= WHAT IS REQUIRED =
Keep the images out and set the listing below down word for word.

= SUPPLIED INFORMATION =
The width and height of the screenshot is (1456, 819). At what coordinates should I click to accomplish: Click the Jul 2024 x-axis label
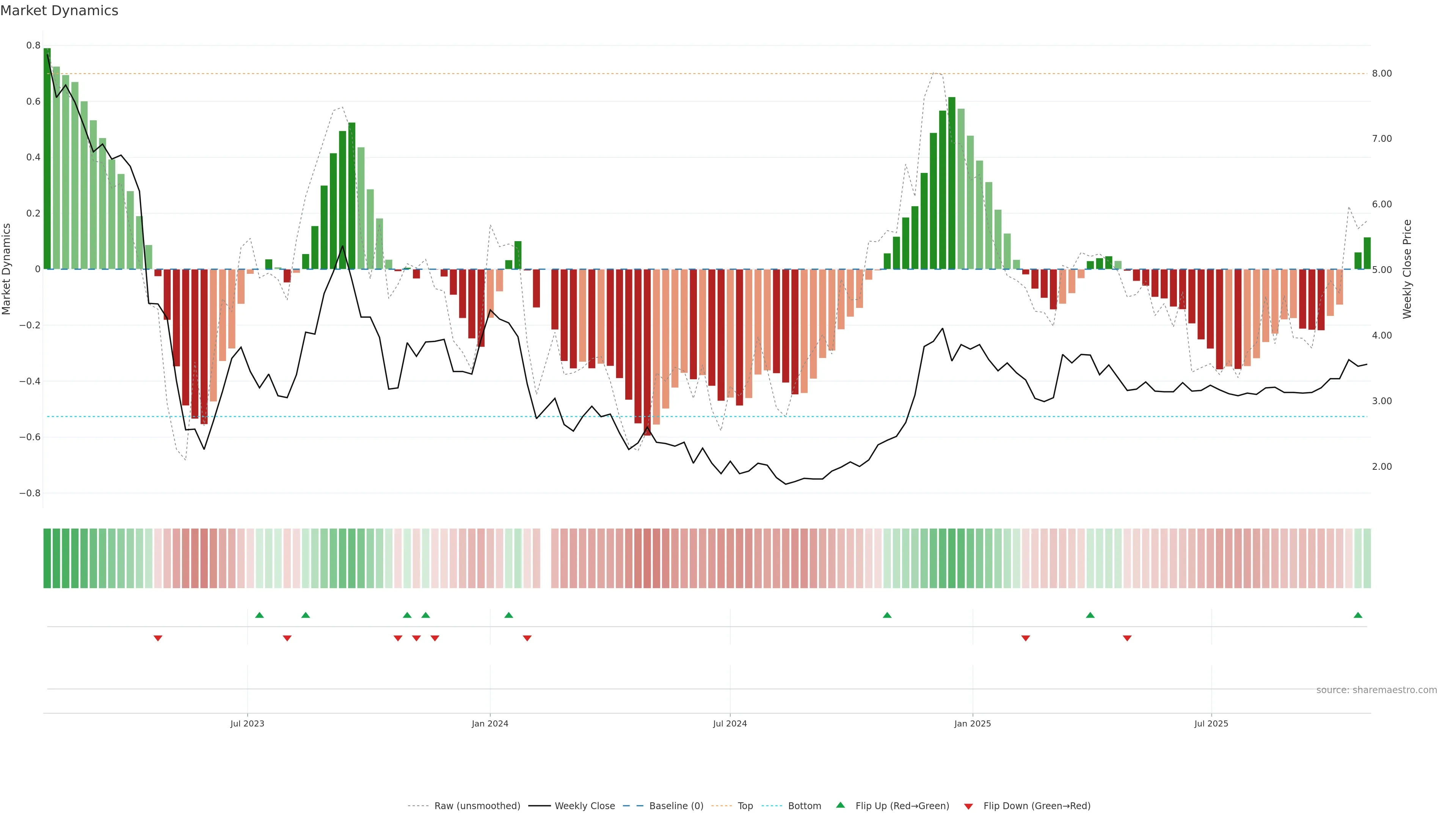click(730, 723)
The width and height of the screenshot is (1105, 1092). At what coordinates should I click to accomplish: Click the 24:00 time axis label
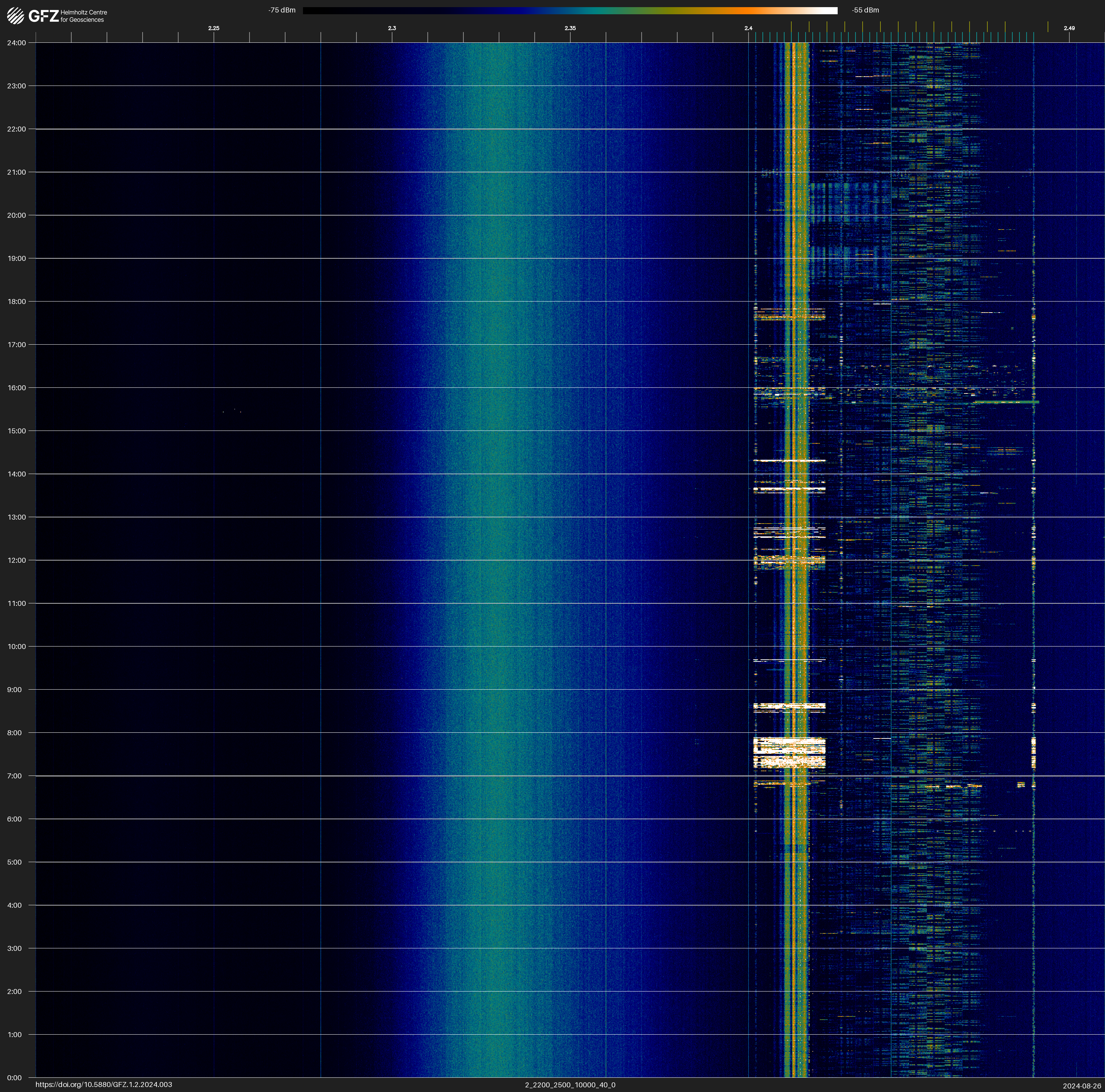point(17,43)
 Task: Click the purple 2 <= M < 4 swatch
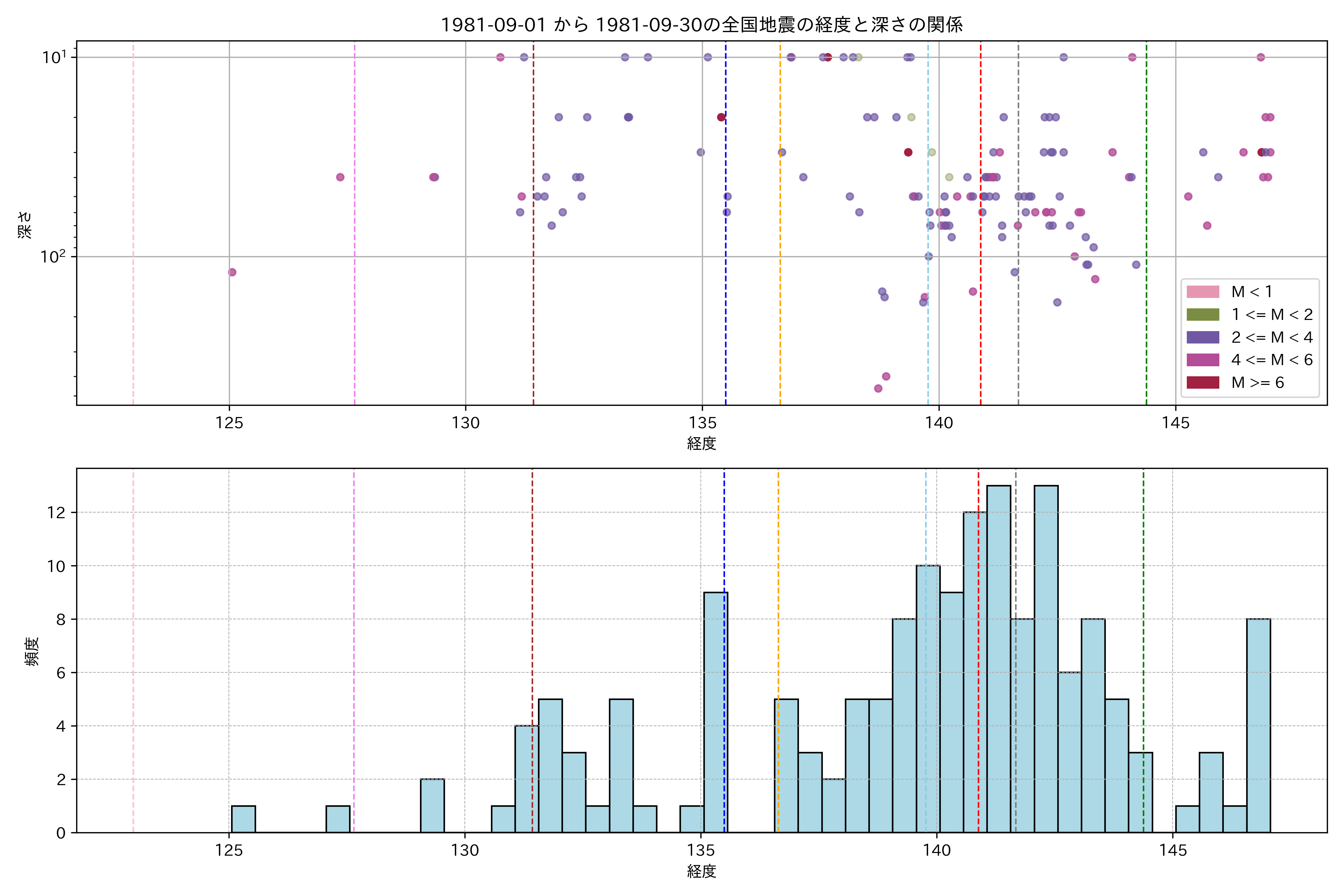(1202, 337)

= ANSWER AREA =
The width and height of the screenshot is (1456, 819). At what coordinates should I click to accomplish: Click the Jul 2024 x-axis label
click(730, 723)
The width and height of the screenshot is (1105, 1092). At what coordinates should I click to accomplish: Click the 24:00 time axis label
point(17,43)
 Task: Click the purple 2 <= M < 4 swatch
(1202, 337)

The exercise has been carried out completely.